== Work to complete ==
Your answer should be the exact lines of the data below from the one containing "PeoPo [tab] (39, 1737)" through the one containing "Kasper (18, 2273)"; please include nothing else.

== Data under study ==

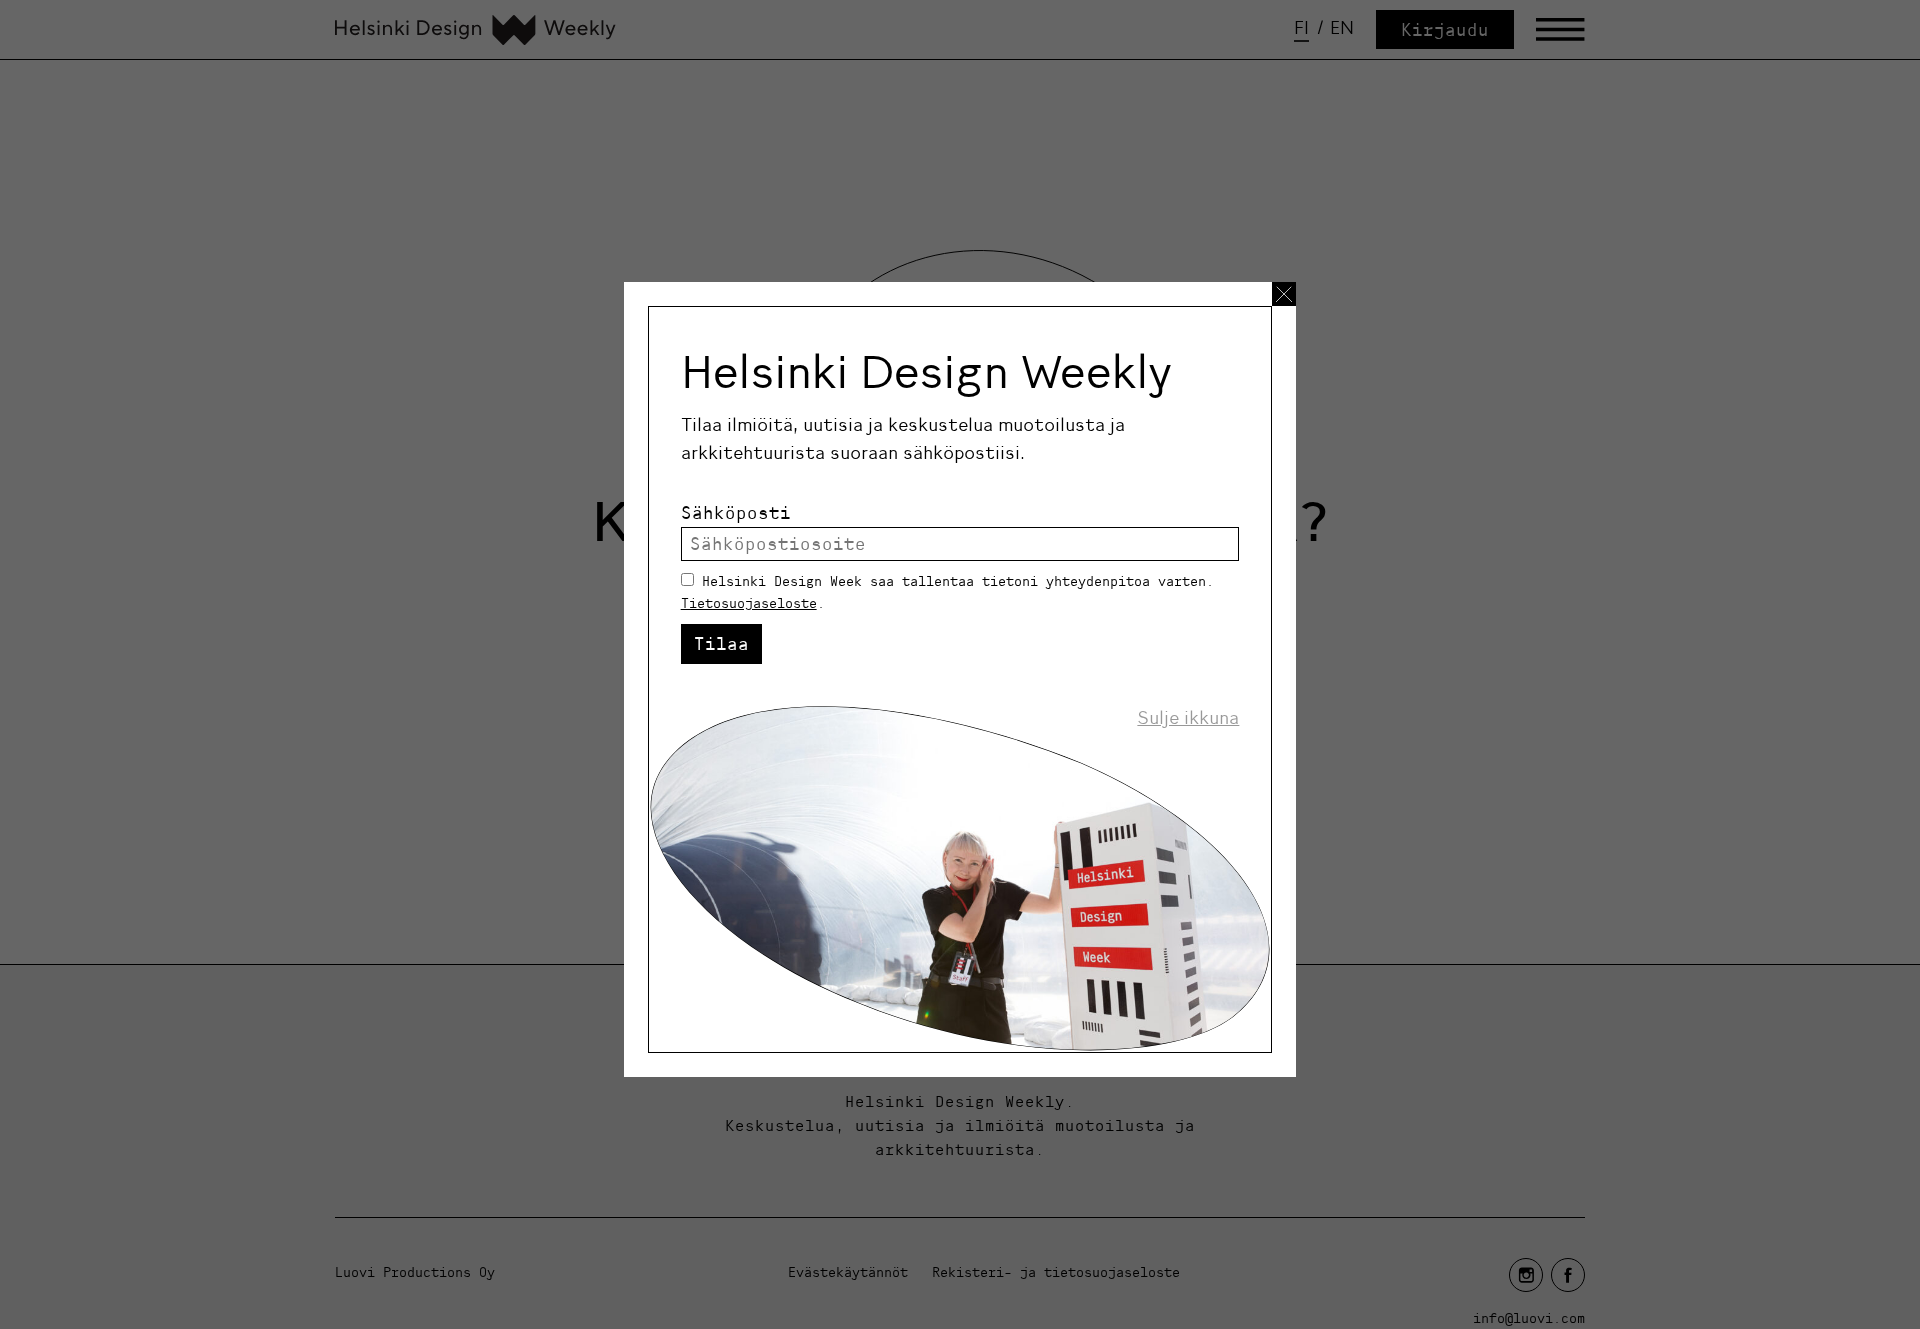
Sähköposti (736, 512)
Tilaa (721, 643)
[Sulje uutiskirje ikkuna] (1284, 294)
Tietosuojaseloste (749, 603)
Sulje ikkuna (1188, 718)
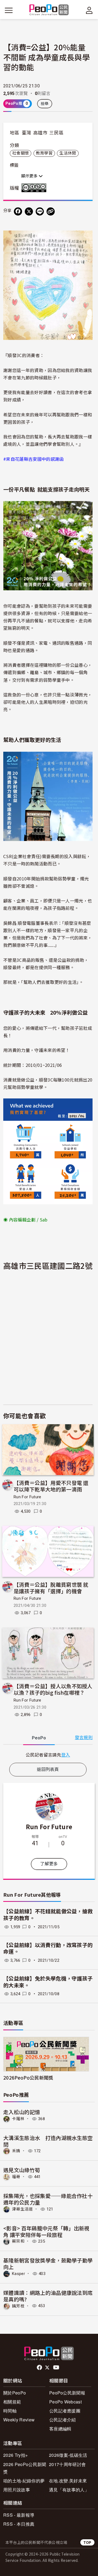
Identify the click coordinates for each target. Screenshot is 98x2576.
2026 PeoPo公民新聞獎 (24, 2468)
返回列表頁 (48, 1769)
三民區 (56, 133)
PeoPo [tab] (39, 1737)
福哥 (16, 2176)
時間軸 (10, 2411)
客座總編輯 (60, 2428)
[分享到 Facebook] (18, 211)
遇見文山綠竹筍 (21, 2169)
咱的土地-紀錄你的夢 (24, 2480)
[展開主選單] (8, 10)
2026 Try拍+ (15, 2455)
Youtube (56, 2367)
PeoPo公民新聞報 (67, 2393)
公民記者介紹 (62, 2420)
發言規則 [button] (84, 1737)
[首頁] (49, 10)
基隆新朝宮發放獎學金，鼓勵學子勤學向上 (48, 2263)
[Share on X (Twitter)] (29, 211)
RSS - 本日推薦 (18, 2524)
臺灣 (26, 133)
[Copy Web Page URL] (51, 211)
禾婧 (16, 2150)
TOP (87, 2542)
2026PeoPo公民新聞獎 (28, 2077)
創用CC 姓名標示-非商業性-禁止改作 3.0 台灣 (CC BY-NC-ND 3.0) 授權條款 (35, 187)
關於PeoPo (14, 2393)
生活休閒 (67, 153)
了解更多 (49, 1863)
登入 (65, 1754)
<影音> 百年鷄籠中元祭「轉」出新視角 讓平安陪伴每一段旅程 (46, 2231)
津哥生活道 (22, 2209)
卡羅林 (18, 2118)
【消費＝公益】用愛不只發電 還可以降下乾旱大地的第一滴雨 (51, 1486)
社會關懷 (20, 153)
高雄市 (40, 133)
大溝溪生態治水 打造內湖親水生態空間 (48, 2141)
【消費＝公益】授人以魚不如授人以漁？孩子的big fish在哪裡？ (53, 1689)
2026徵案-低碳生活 (68, 2455)
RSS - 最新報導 (18, 2515)
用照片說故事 (16, 2489)
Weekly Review (19, 2420)
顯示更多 (30, 176)
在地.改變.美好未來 (68, 2480)
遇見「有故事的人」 (69, 2489)
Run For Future (27, 1496)
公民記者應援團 (64, 2411)
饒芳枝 (18, 2305)
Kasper (18, 2273)
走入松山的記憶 (21, 2112)
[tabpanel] (48, 1754)
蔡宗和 (18, 2241)
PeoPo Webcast (65, 2402)
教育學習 (44, 153)
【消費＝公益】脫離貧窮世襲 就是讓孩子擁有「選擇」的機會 (51, 1588)
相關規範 (12, 2402)
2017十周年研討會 (67, 2464)
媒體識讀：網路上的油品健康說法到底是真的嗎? (48, 2296)
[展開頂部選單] (89, 10)
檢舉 (45, 104)
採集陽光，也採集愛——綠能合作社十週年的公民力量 (48, 2199)
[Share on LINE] (40, 211)
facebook (40, 2367)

== Reply ==
PeoPo [tab] (39, 1737)
福哥 (16, 2176)
時間軸 (10, 2411)
客座總編輯 (60, 2428)
[分享到 Facebook] (18, 211)
遇見文山綠竹筍 (21, 2169)
咱的土地-紀錄你的夢 (24, 2480)
[展開主選單] (8, 10)
2026 Try拍+ (15, 2455)
Youtube (56, 2367)
PeoPo公民新聞報 (67, 2393)
公民記者介紹 (62, 2420)
發言規則 [button] (84, 1737)
[首頁] (49, 10)
基隆新朝宮發放獎學金，鼓勵學子勤學向上 (48, 2263)
[Share on X (Twitter)] (29, 211)
RSS - 本日推薦 (18, 2524)
臺灣 (26, 133)
[Copy Web Page URL] (51, 211)
禾婧 (16, 2150)
TOP (87, 2542)
2026PeoPo公民新聞獎 (28, 2077)
創用CC 姓名標示-非商業性-禁止改作 3.0 台灣 (CC BY-NC-ND 3.0) 授權條款 (35, 187)
關於PeoPo (14, 2393)
生活休閒 (67, 153)
了解更多 (49, 1863)
登入 (65, 1754)
<影音> 百年鷄籠中元祭「轉」出新視角 讓平安陪伴每一段旅程 (46, 2231)
津哥生活道 (22, 2209)
卡羅林 (18, 2118)
【消費＝公益】用愛不只發電 還可以降下乾旱大地的第一滴雨 (51, 1486)
社會關懷 (20, 153)
高雄市 (40, 133)
大溝溪生態治水 打造內湖親水生態空間 (48, 2141)
【消費＝公益】授人以魚不如授人以漁？孩子的big fish在哪裡？ (53, 1689)
2026徵案-低碳生活 (68, 2455)
RSS - 最新報導 (18, 2515)
用照片說故事 (16, 2489)
Weekly Review (19, 2420)
顯示更多 (30, 176)
在地.改變.美好未來 (68, 2480)
遇見「有故事的人」 (69, 2489)
Run For Future (27, 1496)
公民記者應援團 (64, 2411)
饒芳枝 (18, 2305)
Kasper (18, 2273)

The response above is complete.